Date: 08/02/2008 at 18:27:49
From: Bugs
Subject: How to prove a set of data is under Gaussian Distribution?

I have a set of data which i have obtained through experiments.  I
need to prove that the data belongs to Gaussian distribution.  How do
I do that?  I am not that great in probability, so I am not sure how
its done.



Date: 08/04/2008 at 20:40:02
From: Doctor Achilles
Subject: Re: How to prove a set of data is under Gaussian Distribution?

Hi Bugs,

Thanks for writing to Dr. Math.

I had to test for normality once and it took me a long, long time to
figure out how.  I ended up finding out a lot of valuable information
in my statistics text: Biostatistical Analysis by J.H. Zar (4th
edition).  I will summarize my findings for you.  I should warn you,
none of the methods for calculating normality are easy.
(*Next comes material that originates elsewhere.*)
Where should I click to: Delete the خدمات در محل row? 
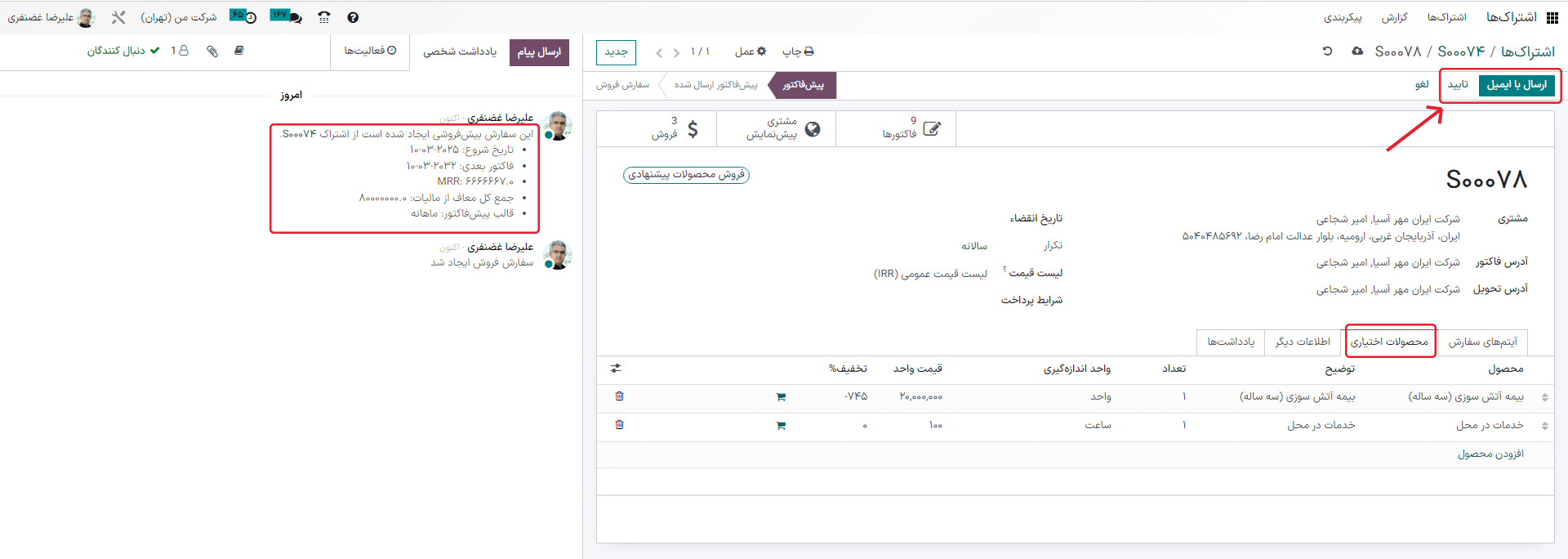tap(619, 425)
Depending on why you need to do this test, some preliminary
information may be of value.

First, it is very hard to determine normality with small sample sizes.
Depending on how skewed, etc. your data are, it may just not be
possible to conclude either way.  In general, the assumption is that
data are normally distributed unless concluded otherwise, however for
the purposes of statistical tests performed on the data, that
assumption is not necessarily inviolate (see next paragraph).

Second, you may be trying to determine whether to perform a parametric
statistical test (such as a t-test or ANOVA) on your data or instead
perform a non-parametric test (such as a Wilcoxon test).  If that is
the case, you should know that parametric tests are more powerful than
non-parametric tests.  In other words, non-parametric tests might miss
a statistically significant difference that a parametric test would
find.  As a result of this fact, it is always okay to run a
non-parametric test (even on data that is normally distributed or on
data that might be normally distributed).
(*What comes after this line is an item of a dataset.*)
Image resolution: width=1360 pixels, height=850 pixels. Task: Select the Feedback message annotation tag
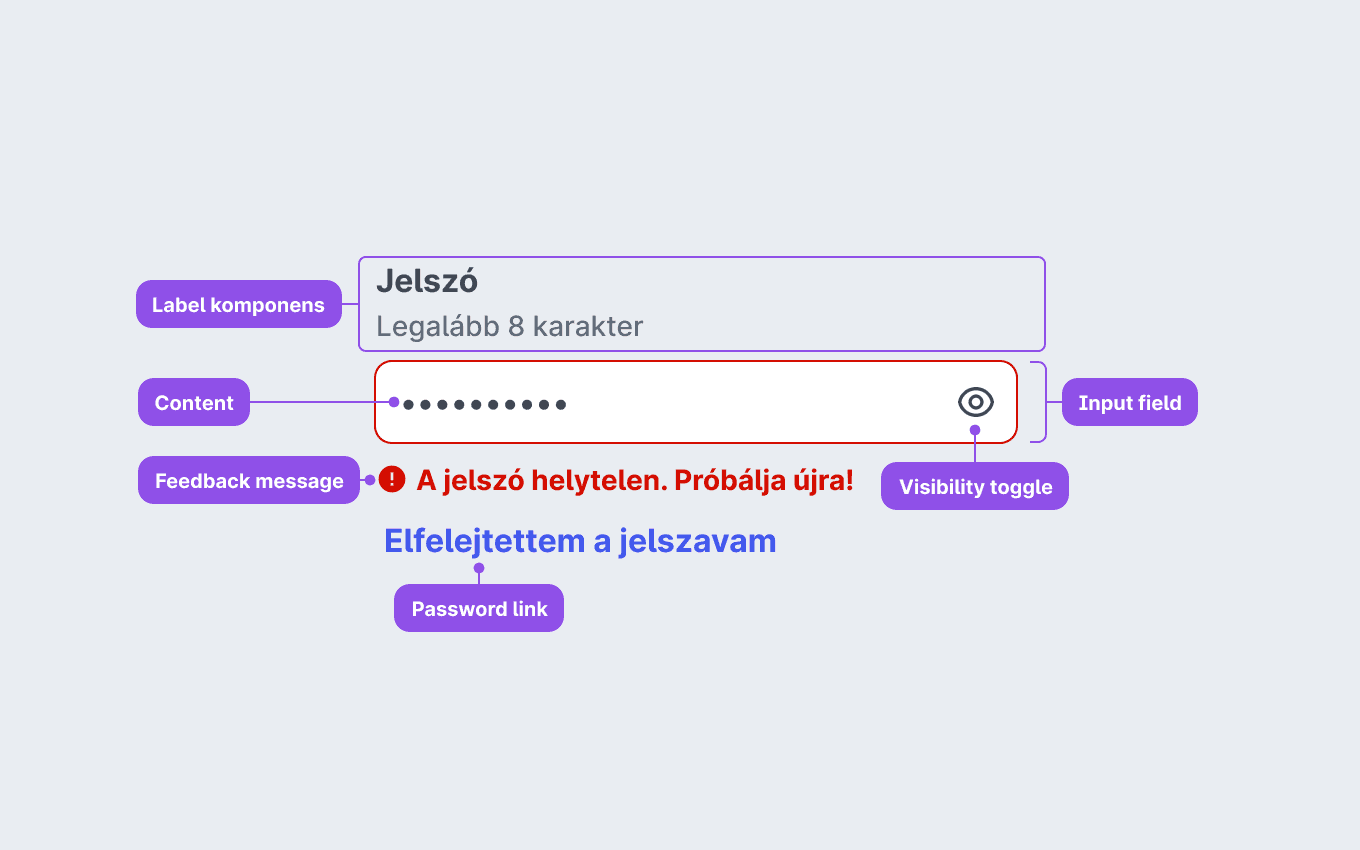249,480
One common test for normality with which I am personally NOT familiar,
is the Kolmogorov-Smirnov test.  The math behind it is very involved,
and I would suggest you refer to other resources such as this page

  Wikipedia: Kolmogorov-Smirnov Test
    http://en.wikipedia.org/wiki/Kolmogorov-Smirnov_test 

if you want to learn more about this test.

There are 2 methods that I have some familiarity with for measuring
normality of a data set.


The first and easiest is the Chi-square test.  The advantage here is
the ease.  The disadvantage is that is is not very powerful.  In other
words, you may be unable to reject the hypothesis that your data is
normally distributed when another, more powerful test would detect a
deviation from normality.  It is also the only test that you can run
on small sample sizes.

Let's use this example data set:

  1.2, 1.4, 1.9, 3.1, 3.3, 3.6, 3.8, 4.2, 4.4, 6.1

To run this test for normality, first calculate the mean and standard
deviation for your data set.

  Mean = 3.3
  StDev = 1.5

Then, put your data into a histogram.

  Bin  |  Observed
 ------------------
  0-1  |    0
  1-2  |    3
  2-3  |    0
  3-4  |    4
  4-5  |    2
  5-6  |    0
  6-7  |    1
  7-8  |    0

Next, make an "ideal" histogram based only on the mean and standard
deviation.  In other words, for a perfectly normally distributed data
set with a mean of 3.3 and a standard deviation of 1.5, what part of
the data would we expect to fall into each of the bins?

The function for this is the Gaussian Distribution, which is defined as:

  f(x) = a*e^(-(x-m)^2/(2s^2))

Where "e" is the base of natural logarithms

  e = 2.71828...
    http://mathforum.org/dr.math/faq/faq.e.html 

"x" is a given value we might observe, "m" is the mean of our
distribution, "s" is the standard deviation, and "a" is a scaling
factor which should be equal to 0.266 times the size of our original
data set.

Our original data set had 10 items in it, so a = 0.266*10 = 2.66, the
mean of our original data set was 3.3, so m = 3.3, and the StDev of
our original data set was 1.5, so s = 1.5.

So our function becomes:

  f(x) = 2.66e^(-(x-3.3)^2/(2*1.5^2))

or:

  f(x) = 2.66e^(-(x-3.3)^2/4.5)

Now we use this to generate a new set of values.  To do this, we take
the integral of the distribution over each range.  So, the integral of
the function from x=0 to x=1 is 0.49.  That means that if we took 10
samples from a normal distribution, we would expect 0.49 occurrences
of a value between 0 and 1.

The integral from 1 to 2 is 1.30.  So we would expect 1.30 occurrences
of a value between 1 and 2 if we took 10 samples.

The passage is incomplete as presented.